1-İstanbul Sözleşmesi 24.11.2011 tarihinde Resmi Gazete’de yayınlanarak iç hukukun parçası haline gelmiştir. (Bkz: http://www.resmigazete.gov.tr/eskiler/2012/03/20120308M1-1.pdf )

2- İşbu sözleşmenin 4. Maddesi “Temel Haklar, Eşitlik ve Ayrımcılık Yasağı” başlığını taşımakta olup Türkiye Cumhuriyeti Devleti bu maddeye bir rezerv koymamıştır. (ki Sözleşme sınırlı sayıdaki madde dışında rezerv konulamayacağını öngörmektedir.)

3- Orijinal (İngilizce) metinde 4. Maddenin konu bakımından önemli olan üçündü bendi şu şekildedir:

The implementation of the provisions of this Convention by the Parties, in particular measures to protect the rights of victims, shall be secured without discrimination on any ground such as sex, gender, race, colour, language, religion, political or other opinion, national or social origin, association with a national minority, property, birth, sexual orientation, gender identity, age, state of health, disability, marital status, migrant or refugee status, or other status.(Bkz: http://www.coe.int/t/dghl/standardsetting/convention-violence/default_en.asp

4- Buraya özellikle ve bilerek İngilizcesini koydum; çünkü Türkçe metinde, orijinaldeki “gender identity” yani “cinsiyet kimliği” ifadesi yerine “cinsel kimlik” denmektedir. Bu yanlış bir tercümedir. ( Yeri gelmişken şunları da eklemeden geçmek istemiyorum: Bu tercüme yanlışlığı trans bireylerin varlıklarını ve hukuki statülerini reddeden bir anlam da doğurmaktadır ve bunun fark edilmesi ayrıca önemlidir. Özensizlik olup olmadığını bilemeyeceğim; ancak özensizlik dahi olsa bu, bence, transların temel insan hakkına ne kadar “kulak verildiğinin” de bir işareti olarak okunabilir. Ancak şunu eklemeliyim ki böyle durumlarda imza atılan orijinal metindeki anlam ve ifade geçerli kabul edilir. )

5- Şu durumda cinsiyet kimliği ve cinsel yönelim bir “statü” olarak iç hukukun zaten bir parçasıdır. Yani işin özü şudur: Türkiye’de LGBT kadınlar şiddete karşı devlet koruması altındadırlar. Türkiye Devleti içerde ve dışarda bunu taahhüt etmiştir. Bununla ilgili tartışmanın zamanında Meclis’te partiler arasında yapılmış olup olmaması maddenin geçerliliğini veya etkililiğini hiçbir şekilde değiştirmez. Kaldı ki Devlet, taahhüt etmekten öte uygulamada da bulunmaktadır. Türkiye Cumhuriyeti mahkemeleri LGBT kadınlar yararına koruma kararı vermektedirler. (Bir örnek için bakınız: http://gazetesok.com/haber/turkiyenin-ilk-siddet-butonu-trans-oykuye-verildi_176286 )

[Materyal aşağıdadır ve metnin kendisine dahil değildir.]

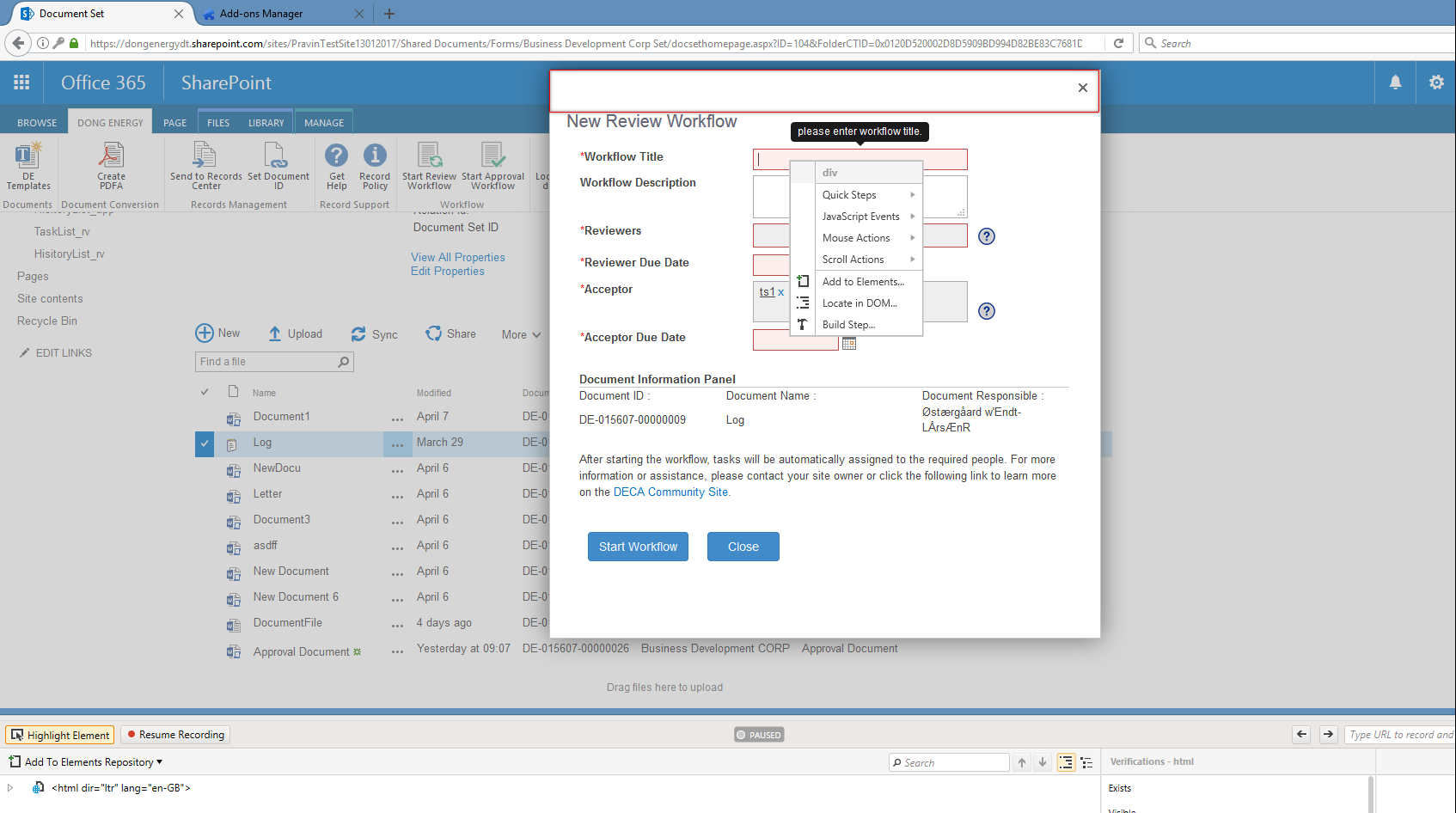Toggle the select-all checkmark in list header
Image resolution: width=1456 pixels, height=813 pixels.
pyautogui.click(x=205, y=392)
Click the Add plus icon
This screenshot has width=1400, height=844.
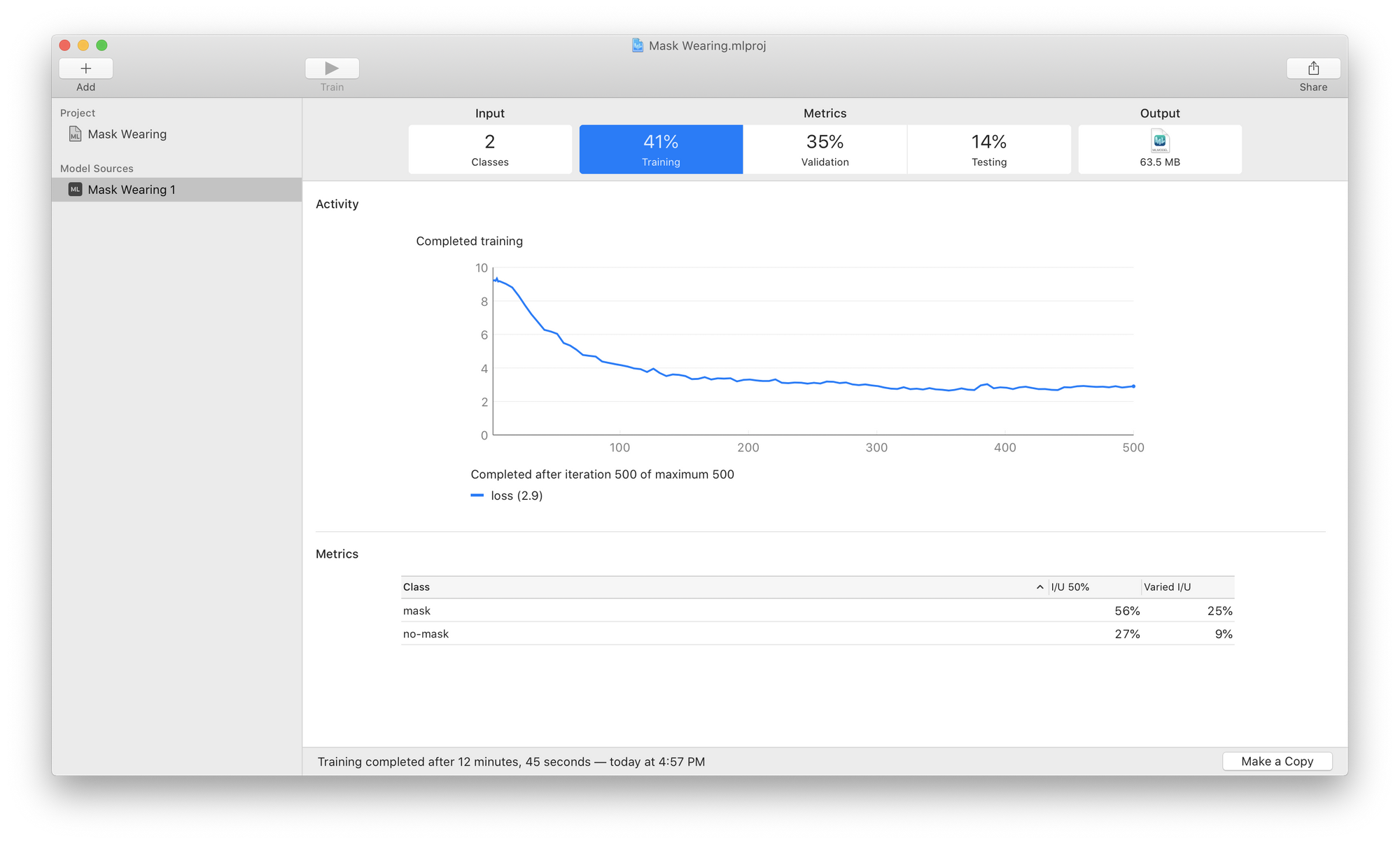[x=85, y=69]
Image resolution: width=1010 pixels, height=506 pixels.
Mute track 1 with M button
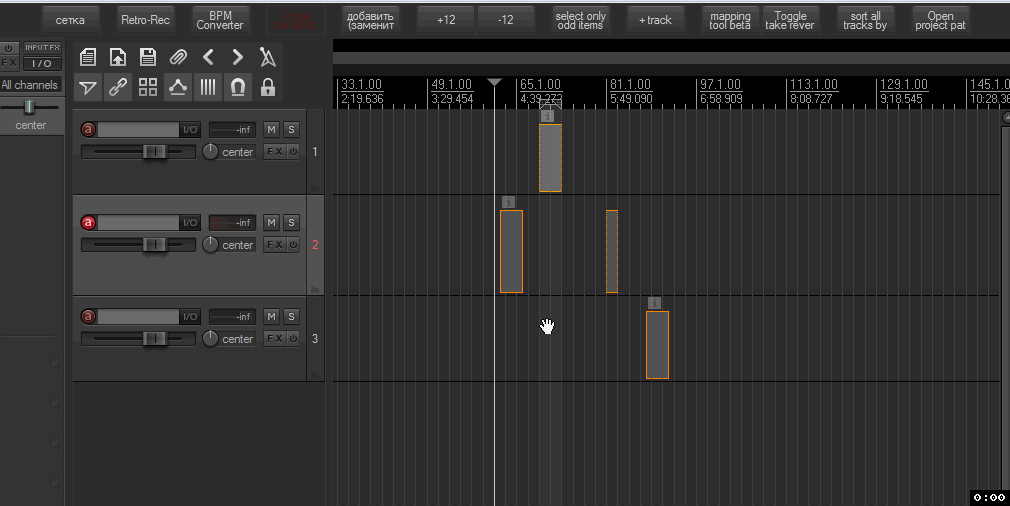click(x=272, y=129)
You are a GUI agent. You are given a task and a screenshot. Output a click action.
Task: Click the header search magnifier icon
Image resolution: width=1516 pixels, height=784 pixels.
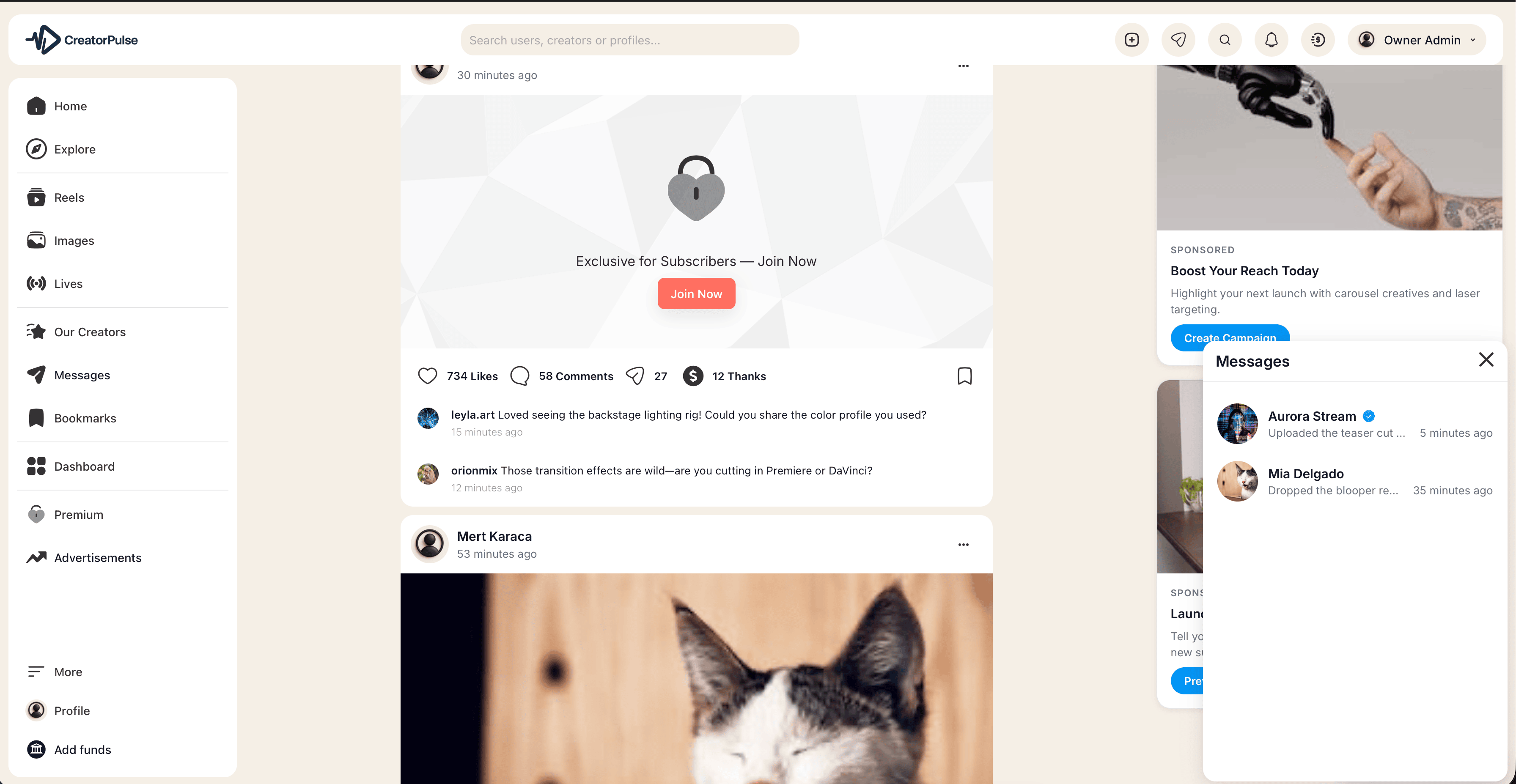(x=1225, y=40)
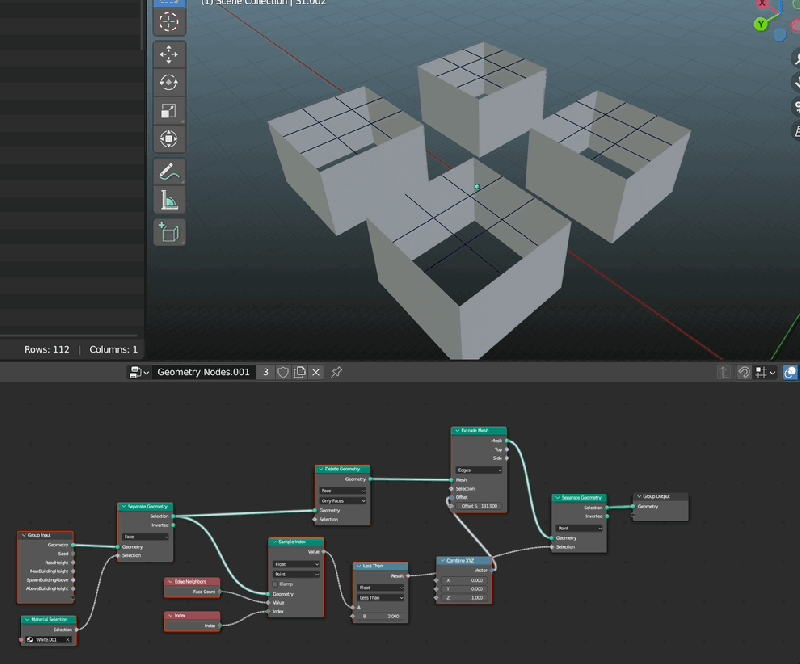This screenshot has height=664, width=800.
Task: Enable fake user for Geometry Nodes.001
Action: point(281,372)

6- Görüldüğü üzere cinsel yönelim ve cinsiyet kimliği üzerinden, hâlihazırda sadece kadın LGBT’leri ilgilendiriyor olsa da, normatif bir “olmuşluk” vardır. Böylesine bir “olmuşluğun” olduğu bir ortamda cinsel yönelim ve cinsiyet kimliğine eşitlik maddesinin sadece gerekçesinde yer vermek ileri değil geri bir adımdır. Ayrıca bu, Anayasa yapıcının hukuki bir yükümlülükten de kaçtığı anlamına gelir: Anayasalar sadece “devletlerin ne olduğuna” dair belgeler değildirler, insan hak ve özgürlüklerini, yenilikler ve gelişmeler çerçevesinde güncelleyerek koruma altına alırlar. İç hukukun hâlihazırda tanıdığı ve koruduğu statüleri yeni Anayasa’da da tanımak anayasa yapıcıların üzerinde sadece vicdan ve politika ekseninde tartışma yürütebilecekleri bir mevzu olmaktan iki yıl önce çıkmıştır. Ortada hukuk tekniğini ilgilendiren bir denkleştirme sorunu vardır.

7- Bir kere daha söyleyelim: Anayasa yapım sürecinde bu normatif “olmuşluk”a anayasal bir veçhe kazandırmak ne salt vicdani ne de salt politiktir; bu her şeyden önce hukuki bir yükümlülüktür. Anayasa yapım sürecine katılan tüm partilerin ve tarafların bu yükümlülüğün farkında olması gerekir. Ayrıca hukukçuların ve akademisyenlerin bu konuda “hukuki çerçevede” pozisyon almaları bence elzem ve acildir. Nitekim hiçbir insan hakkı beklemez, beklettirilemez!